#### [WRITTEN PROBLEM]
Write out all of the entries below word for word, line by line, and leave the pictures out.

#### [Screenshot and document pointing data]
[start]
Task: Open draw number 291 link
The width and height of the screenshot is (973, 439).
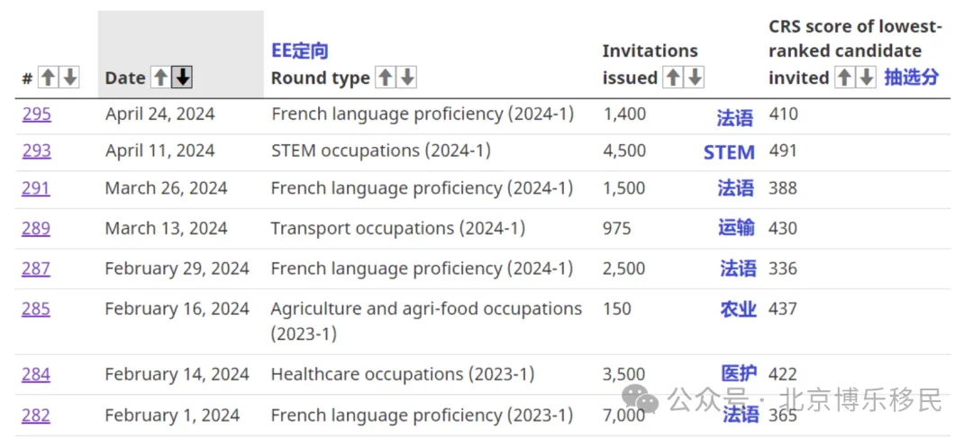Action: coord(36,188)
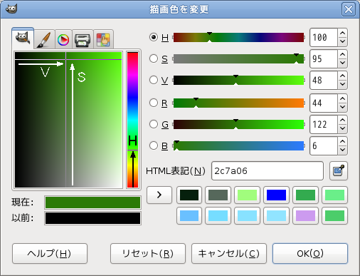Increase the H value with up arrow
Screen dimensions: 360x276
[x=342, y=33]
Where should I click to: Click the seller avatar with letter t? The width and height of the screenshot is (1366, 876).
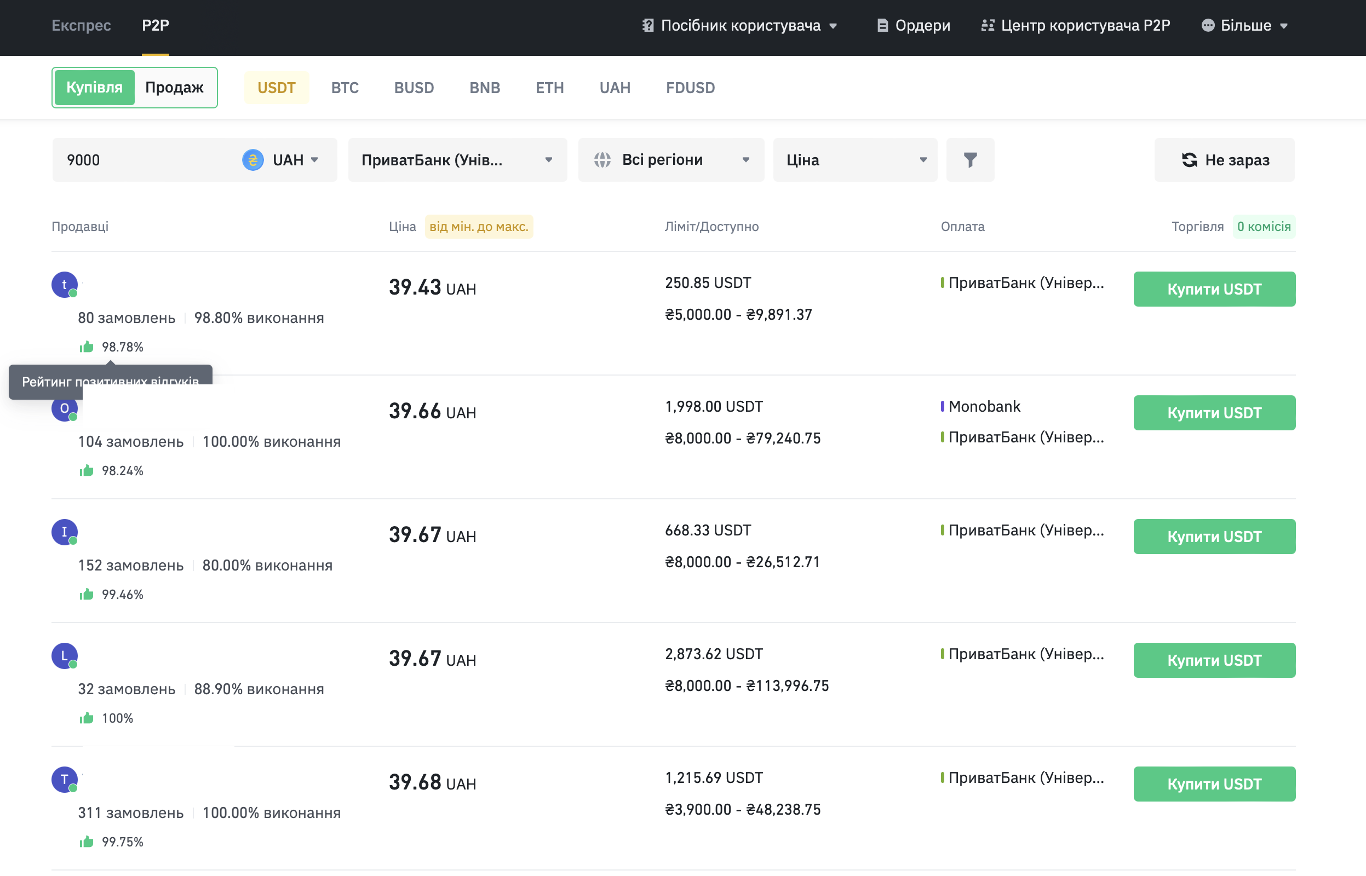(64, 284)
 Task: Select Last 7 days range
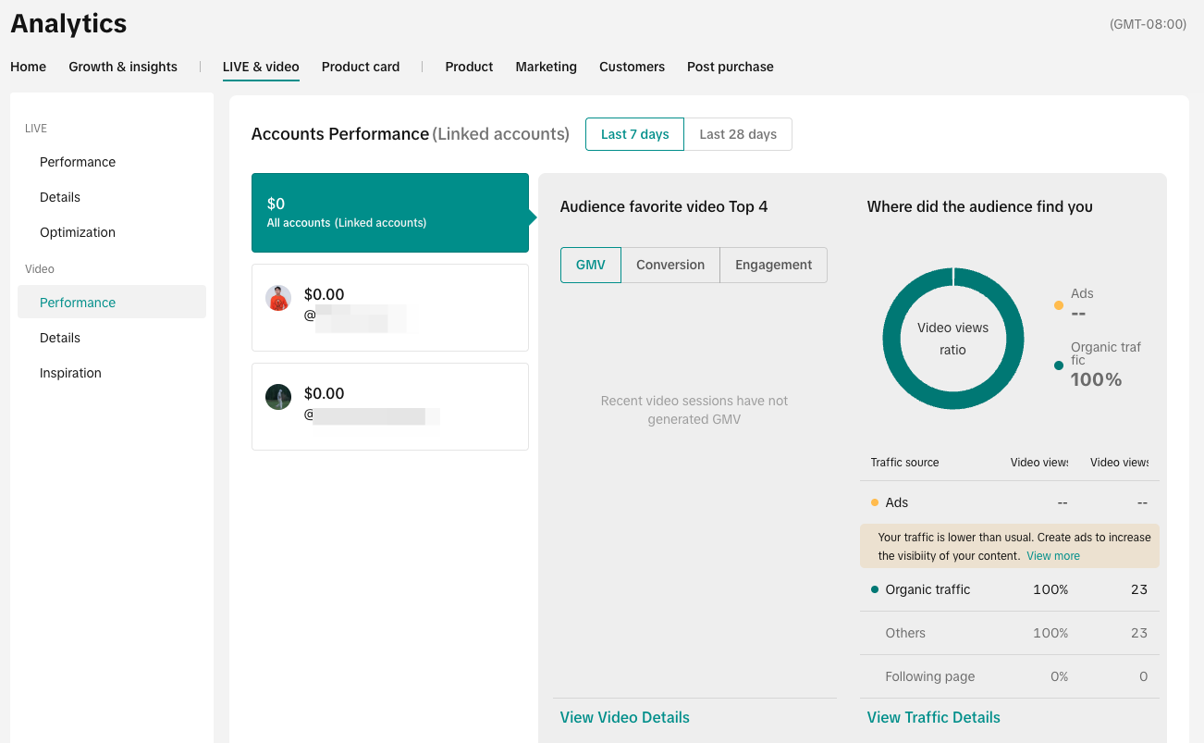[634, 134]
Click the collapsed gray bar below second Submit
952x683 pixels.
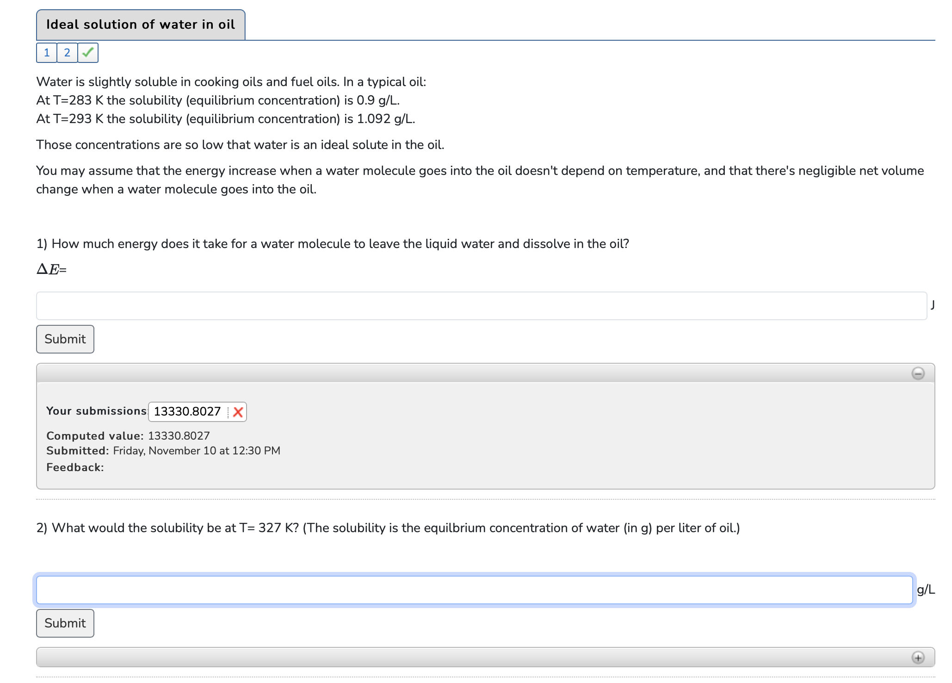(x=463, y=658)
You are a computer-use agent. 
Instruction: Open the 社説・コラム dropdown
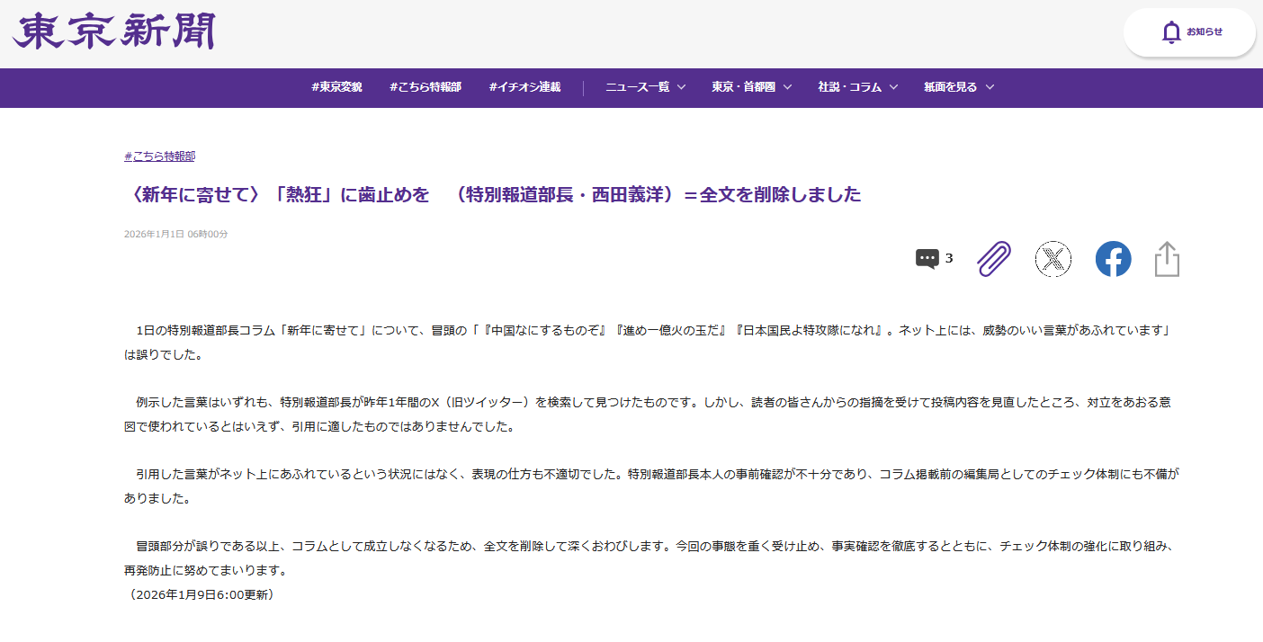tap(857, 87)
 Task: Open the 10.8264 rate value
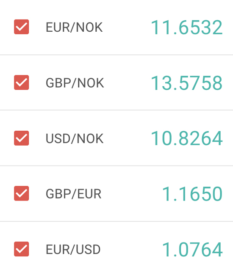pyautogui.click(x=187, y=138)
[end]
#### [TASK RESPONSE]
Task: Open draw number 291 link
The width and height of the screenshot is (973, 439).
Action: coord(36,188)
Increase the H value with up arrow
Screen dimensions: 360x276
[x=342, y=33]
Where should I click to: Click the seller avatar with letter t? The width and height of the screenshot is (1366, 876).
(64, 284)
 Task: Select Last 7 days range
[634, 134]
Click the collapsed gray bar below second Submit
952x683 pixels.
(x=463, y=658)
You are a computer-use agent. 
Instruction: Open the 社説・コラム dropdown
tap(857, 87)
 Task: Open the 10.8264 rate value
pyautogui.click(x=187, y=138)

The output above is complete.